**Work required:**
The entries follow. Copy every line in which "next" appears.

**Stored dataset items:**
========================================

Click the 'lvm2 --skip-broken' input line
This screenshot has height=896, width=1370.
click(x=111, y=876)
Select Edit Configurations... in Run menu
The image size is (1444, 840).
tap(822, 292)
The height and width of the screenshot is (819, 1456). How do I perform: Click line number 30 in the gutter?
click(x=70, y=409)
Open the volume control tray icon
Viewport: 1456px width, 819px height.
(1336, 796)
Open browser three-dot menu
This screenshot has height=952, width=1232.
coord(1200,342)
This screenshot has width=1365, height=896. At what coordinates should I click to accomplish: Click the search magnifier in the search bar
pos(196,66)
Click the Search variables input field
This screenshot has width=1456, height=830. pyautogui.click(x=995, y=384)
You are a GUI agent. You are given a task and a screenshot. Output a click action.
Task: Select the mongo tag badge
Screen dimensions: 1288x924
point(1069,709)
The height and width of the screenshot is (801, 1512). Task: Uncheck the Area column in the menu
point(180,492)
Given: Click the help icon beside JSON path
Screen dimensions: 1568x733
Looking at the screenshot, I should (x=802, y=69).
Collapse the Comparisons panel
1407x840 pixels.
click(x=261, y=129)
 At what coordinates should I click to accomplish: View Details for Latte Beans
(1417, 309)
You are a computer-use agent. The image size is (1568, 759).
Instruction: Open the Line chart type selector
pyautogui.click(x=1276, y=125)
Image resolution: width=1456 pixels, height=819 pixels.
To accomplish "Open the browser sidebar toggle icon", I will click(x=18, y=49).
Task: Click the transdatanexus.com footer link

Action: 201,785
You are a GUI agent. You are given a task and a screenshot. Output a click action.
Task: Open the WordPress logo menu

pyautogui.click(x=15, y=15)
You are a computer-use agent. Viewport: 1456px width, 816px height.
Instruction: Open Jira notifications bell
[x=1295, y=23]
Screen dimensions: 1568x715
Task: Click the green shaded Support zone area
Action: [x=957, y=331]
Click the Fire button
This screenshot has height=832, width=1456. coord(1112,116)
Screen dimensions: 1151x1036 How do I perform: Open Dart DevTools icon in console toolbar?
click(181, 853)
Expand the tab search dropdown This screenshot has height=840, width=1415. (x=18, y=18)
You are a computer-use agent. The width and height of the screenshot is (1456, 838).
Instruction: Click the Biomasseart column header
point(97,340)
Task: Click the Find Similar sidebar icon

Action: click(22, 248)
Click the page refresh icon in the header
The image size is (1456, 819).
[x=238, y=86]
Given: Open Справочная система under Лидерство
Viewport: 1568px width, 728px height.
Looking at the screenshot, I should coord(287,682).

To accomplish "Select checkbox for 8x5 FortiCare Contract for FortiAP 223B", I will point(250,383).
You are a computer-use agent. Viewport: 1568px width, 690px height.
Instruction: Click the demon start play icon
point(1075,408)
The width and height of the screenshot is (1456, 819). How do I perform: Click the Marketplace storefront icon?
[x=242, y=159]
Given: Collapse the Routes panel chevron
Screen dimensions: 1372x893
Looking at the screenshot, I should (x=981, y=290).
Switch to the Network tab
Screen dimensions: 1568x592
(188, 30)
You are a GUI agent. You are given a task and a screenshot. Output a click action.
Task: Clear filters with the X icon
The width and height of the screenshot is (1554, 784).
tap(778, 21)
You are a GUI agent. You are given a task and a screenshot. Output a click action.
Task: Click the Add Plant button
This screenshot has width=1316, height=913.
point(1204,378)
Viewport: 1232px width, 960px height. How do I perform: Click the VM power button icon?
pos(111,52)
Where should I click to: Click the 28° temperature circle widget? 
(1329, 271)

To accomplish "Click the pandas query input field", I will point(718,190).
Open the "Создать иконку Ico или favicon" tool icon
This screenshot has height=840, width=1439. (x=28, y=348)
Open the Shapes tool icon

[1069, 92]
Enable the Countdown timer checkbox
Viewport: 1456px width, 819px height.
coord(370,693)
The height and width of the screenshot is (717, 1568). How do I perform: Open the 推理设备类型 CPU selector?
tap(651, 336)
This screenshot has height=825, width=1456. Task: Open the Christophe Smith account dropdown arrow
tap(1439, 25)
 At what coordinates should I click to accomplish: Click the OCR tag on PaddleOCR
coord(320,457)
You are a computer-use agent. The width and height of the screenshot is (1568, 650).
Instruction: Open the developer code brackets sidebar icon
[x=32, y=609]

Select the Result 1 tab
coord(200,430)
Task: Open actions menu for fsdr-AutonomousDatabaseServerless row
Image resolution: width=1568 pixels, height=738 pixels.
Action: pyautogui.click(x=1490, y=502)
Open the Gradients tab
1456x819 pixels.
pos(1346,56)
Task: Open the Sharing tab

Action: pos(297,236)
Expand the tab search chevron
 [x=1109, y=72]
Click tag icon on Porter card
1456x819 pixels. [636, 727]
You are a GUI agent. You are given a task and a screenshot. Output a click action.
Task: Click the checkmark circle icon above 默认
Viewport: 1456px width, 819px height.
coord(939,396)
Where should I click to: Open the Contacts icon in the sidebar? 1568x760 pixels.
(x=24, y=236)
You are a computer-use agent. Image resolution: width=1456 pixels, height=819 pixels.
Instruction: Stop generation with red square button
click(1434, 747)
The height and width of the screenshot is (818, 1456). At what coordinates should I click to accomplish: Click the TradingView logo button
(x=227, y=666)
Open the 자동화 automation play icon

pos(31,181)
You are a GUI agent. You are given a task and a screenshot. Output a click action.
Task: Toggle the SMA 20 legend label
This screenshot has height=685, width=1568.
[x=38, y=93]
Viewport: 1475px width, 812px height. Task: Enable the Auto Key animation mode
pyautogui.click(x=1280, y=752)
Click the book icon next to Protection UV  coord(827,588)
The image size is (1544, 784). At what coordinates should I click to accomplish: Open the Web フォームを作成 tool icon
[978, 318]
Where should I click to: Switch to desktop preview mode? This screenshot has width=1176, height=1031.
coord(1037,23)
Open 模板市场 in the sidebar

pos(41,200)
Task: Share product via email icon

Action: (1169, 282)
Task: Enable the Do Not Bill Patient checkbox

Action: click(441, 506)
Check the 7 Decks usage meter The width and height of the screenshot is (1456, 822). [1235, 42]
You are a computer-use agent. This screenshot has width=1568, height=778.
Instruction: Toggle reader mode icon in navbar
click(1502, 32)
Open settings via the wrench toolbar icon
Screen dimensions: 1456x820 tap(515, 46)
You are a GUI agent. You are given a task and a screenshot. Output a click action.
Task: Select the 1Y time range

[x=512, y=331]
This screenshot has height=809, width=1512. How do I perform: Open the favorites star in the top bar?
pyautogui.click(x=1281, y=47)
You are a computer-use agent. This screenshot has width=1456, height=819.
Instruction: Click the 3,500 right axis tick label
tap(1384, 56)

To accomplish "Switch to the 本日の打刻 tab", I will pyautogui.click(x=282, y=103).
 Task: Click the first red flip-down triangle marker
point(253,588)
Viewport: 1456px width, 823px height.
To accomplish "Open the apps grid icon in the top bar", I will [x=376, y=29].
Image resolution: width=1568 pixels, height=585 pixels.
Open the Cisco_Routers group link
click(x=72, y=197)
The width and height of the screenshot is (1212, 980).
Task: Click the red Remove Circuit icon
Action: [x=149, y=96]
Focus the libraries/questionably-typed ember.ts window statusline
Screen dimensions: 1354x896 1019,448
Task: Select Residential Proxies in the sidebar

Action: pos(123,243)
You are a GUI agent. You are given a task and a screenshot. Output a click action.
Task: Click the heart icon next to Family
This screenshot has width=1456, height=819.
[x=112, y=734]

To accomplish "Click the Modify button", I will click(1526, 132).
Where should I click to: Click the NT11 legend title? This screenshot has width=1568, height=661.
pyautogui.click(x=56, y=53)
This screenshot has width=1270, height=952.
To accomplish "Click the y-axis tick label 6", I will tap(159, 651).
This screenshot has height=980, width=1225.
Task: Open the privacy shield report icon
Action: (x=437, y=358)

========================================

**Your response:**
Click the book icon next to Protection UV  coord(827,588)
Task: Click the heart icon next to Family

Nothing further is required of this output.